本発明は、例えば車両用の電動機や発電機として使用される回転電機に関する。
従来の回転電機として、周方向に配列された複数対の磁極を有する回転子と、周方向に配列された複数のスロットを有し回転子と径方向に対向して配置された固定子鉄心、及び、スロットに挿入されて固定子鉄心に巻装された複数の相巻線よりなる固定子巻線を有する固定子と、を備えた回転電機が知られている。このような回転電機においては、高出力化の要請から、固定子鉄心は、同一相の相巻線が収容される同相スロットを磁極ごとに周方向に連続してn(nは2以上の自然数)個ずつ有するように構成されている。

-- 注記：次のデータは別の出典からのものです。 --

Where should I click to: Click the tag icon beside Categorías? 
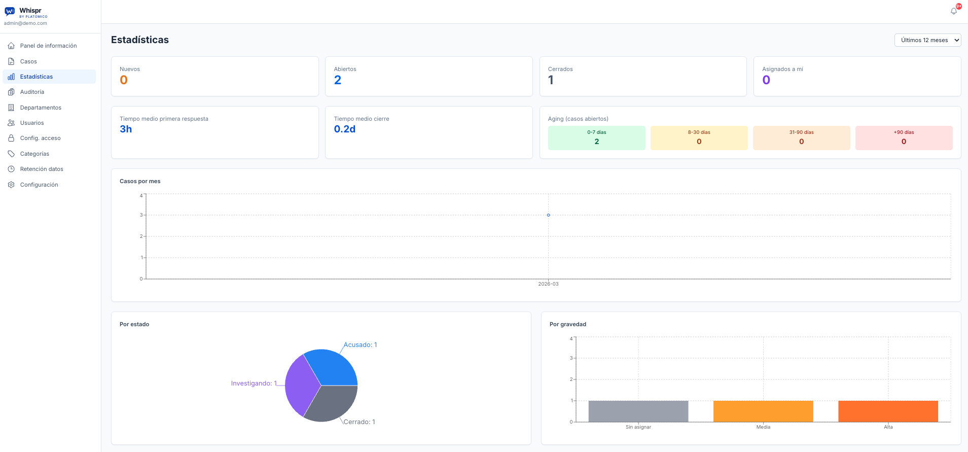[11, 154]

そして、特許文献1には、図11に示すように、各相巻線41は、延伸方向一端(各相出力端子43)から他端(中性点44)までを2n個(n=2で4個)に分割されて、第1部分巻線aと第4部分巻線dが固定子鉄心の異なる同相スロットに収容されていることが開示されている。これにより、固定子巻線の相巻線41間における共振を低減させて、相巻線41間の最大電圧を小さくすることができるので、絶縁のために必要な相間距離を短くすることが可能となる。
特開2013−81356号公報
ところで、例えばモータ(電動機)をインバータによって駆動するためにはPWM制御など、高速でスイッチングを繰り返す必要がある。この時、スイッチングの度にモータ入力部やモータ内の相間に駆動電圧を超えるサージ電圧が発生する。そして、相間電圧がある一定値を超えると、相巻線表面間で部分放電と呼ばれる微少な放電が発生し、これが継続するとやがては絶縁破壊に至るため、絶縁を確保するためにはこの部分放電を発生させないことが必要である。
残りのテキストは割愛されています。